Depoimento 2019
Transcrição de depoimento para a 21ª Bienal
No meu trabalho, o concreto e o arquivo sempre interagem. Passado e presente se entrelaçam, não existe uma ordem cronológica ou linear. Não existe causa nem efeito. Elementos do passado e do presente surgem uns de dentro dos outros, interagem entre si, lançam luz, criam fantasmas... É a mesma constelação; tudo está distribuído no mesmo mapa. Esse mapa é minha folha de papel, onde não existe nenhuma perspectiva, nem unidade espaço-temporal. Tudo se distribui conforme eu me desloco, não há esboço ou objetivo final. Trata-se de uma montagem não linear de imagens—pode-se dizer, uma “bricolagem visual”.

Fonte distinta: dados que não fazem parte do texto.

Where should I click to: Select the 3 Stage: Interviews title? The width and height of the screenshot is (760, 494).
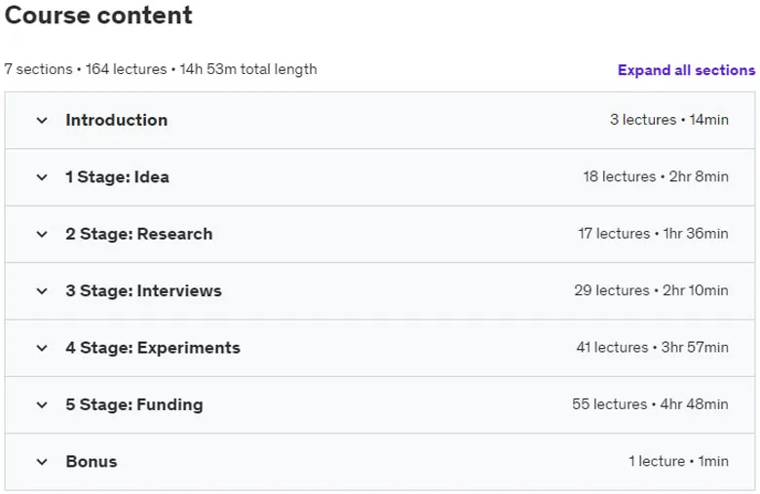click(144, 291)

Como qualquer artista, os elementos da minha biografia, vida familiar e experiência de vida perpassam toda minha obra. Mas não me interessam como "objetos" dos meus trabalhos. No entanto, esses elementos intrinsecamente perpassam, e até definem, a minha prática: como o fato de que o biográfico e o político, o vivido e o histórico terem tido o mesmo peso no início da minha vida. A literatura e a ciência sempre me definiram, assim como sempre definiram meus pais. Crescendo em um ambiente deslocado, fragmentado, precisando improvisar e se virar com o que tinha devido à pobreza. Mais tarde, deixando a Tunísia e vivendo fora, vendo o país de longe, sentindo a complexidade da relação e da dominação Norte-Sul, a sobrevivência e a importância do passado e da memória... todos esses elementos constituem meu modo pessoal e específico de desenhar.
A arte é frágil. Sob novas formas, ela experimenta, descarta, parasita e desconstrói o que está estruturado, o que gera consenso ou norma, e a cultura está nisso. A arte talvez tenha tido um grande papel nos contextos árabes. Ela constituiu uma poderosa ferramenta de desconstrução das formas internas e externas de dominação, incluindo a cultural, questionando os termos “Primavera Árabe” ou “Revolução de Jasmim”, assim como outras representações orientalistas distorcidas.
Mas nem sempre é esse o caso, pois, para muitos artistas, sempre foi uma luta desvencilhar-se de estereótipos, sendo um deles o de “artista árabe”.